I loved this movie so much that I stayed up until midnight to watch the extra bonus features on the DVD. I saw the making of and the story behind the music. In "the making of", it talks about how the whole cast moved into this house off the coast of Maine where they filmed to just bond and get to know each other. They rehearsed, of course, but during that week they cooked and ate all their meals together, shared their rooms with one another, and became a real family. When it came time to shoot, Steve Carrell moved in and he immediately felt at home with the whole cast. The filming of this all looked so harmonious. They said that they had their long and tiring days, but that overall it was such a great experience to make.

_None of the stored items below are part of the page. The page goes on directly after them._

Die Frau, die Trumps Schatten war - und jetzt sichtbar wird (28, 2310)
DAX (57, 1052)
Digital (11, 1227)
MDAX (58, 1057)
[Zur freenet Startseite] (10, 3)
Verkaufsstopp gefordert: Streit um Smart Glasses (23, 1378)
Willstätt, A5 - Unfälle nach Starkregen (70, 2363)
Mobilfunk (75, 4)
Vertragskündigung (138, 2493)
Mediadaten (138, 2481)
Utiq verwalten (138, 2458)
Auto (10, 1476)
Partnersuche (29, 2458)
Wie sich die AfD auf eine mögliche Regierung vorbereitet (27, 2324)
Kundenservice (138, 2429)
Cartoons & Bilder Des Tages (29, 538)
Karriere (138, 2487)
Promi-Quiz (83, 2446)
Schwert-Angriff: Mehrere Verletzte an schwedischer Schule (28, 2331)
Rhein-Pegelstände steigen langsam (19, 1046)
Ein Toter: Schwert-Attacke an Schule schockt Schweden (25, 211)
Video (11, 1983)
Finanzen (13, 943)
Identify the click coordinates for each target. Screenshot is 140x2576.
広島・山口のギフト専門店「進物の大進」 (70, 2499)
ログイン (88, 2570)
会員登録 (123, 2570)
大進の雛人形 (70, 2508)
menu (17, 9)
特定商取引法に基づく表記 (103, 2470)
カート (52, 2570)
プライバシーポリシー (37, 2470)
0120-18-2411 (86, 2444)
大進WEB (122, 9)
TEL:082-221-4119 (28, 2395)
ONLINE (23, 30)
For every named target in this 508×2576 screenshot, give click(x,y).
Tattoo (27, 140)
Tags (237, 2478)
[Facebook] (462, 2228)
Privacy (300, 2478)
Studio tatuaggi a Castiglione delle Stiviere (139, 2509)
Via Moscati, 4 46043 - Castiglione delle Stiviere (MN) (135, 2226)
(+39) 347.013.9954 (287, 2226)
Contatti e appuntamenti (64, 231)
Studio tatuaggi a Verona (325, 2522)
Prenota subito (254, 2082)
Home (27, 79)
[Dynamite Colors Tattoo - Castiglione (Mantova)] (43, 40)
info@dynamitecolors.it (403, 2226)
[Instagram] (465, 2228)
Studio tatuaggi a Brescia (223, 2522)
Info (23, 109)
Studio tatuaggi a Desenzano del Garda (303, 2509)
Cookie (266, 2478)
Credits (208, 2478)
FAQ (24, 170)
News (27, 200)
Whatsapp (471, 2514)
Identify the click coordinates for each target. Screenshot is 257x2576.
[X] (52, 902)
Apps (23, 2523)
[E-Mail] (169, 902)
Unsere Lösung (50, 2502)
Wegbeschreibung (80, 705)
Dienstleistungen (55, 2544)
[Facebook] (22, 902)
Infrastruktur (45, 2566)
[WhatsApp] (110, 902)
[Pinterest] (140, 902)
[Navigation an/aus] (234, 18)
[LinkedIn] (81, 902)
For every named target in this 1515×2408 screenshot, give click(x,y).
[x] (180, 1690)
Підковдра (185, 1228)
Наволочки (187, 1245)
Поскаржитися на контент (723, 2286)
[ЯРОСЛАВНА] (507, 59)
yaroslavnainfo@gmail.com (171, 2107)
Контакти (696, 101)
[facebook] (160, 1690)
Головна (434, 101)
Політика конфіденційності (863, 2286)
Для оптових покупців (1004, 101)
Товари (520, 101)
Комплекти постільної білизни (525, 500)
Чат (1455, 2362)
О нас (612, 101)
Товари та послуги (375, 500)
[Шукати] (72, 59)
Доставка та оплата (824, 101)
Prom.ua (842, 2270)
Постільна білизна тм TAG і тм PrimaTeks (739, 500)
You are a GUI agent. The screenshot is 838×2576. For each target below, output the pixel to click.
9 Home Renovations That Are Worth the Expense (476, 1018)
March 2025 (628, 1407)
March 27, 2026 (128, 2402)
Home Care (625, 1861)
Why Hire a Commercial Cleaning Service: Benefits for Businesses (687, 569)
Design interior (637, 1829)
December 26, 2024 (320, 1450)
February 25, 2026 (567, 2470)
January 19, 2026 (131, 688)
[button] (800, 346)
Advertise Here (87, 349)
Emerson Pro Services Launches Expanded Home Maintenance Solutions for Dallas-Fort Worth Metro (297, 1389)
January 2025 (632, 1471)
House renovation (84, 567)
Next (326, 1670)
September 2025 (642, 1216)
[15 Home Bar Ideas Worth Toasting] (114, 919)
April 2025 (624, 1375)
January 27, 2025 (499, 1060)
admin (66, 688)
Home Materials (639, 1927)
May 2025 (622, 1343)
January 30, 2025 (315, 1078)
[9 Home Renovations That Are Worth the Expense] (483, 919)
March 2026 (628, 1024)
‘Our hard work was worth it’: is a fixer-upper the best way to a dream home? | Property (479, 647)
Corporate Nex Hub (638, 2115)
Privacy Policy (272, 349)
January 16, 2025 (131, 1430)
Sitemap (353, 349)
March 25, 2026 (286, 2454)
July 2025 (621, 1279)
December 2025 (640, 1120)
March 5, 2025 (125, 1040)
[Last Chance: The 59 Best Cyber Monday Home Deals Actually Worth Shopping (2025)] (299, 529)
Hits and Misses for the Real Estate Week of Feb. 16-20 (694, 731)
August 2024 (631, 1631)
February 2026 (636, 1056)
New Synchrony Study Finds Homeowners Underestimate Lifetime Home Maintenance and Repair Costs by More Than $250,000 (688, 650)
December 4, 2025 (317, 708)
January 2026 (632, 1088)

In the story behind the music feature, they talk about the musician named Sondre Lerche who would come on set and play for the cast in between takes. The music will just blow you away with the simplicity. It's so spare and so real. This movie really is about real life without being boring at all. It's one of those stories about an instance that could have gone a completely different direction if the character had done just one thing differently. If Dan had come out with the fact that he was already in love with Juliette Binoche, the whole experience would have been different. No one would have gotten hurt and Dan wouldn't have had to go to court for all his speeding tickets. But then no characters would grow, and the movie wouldn't have been made would it?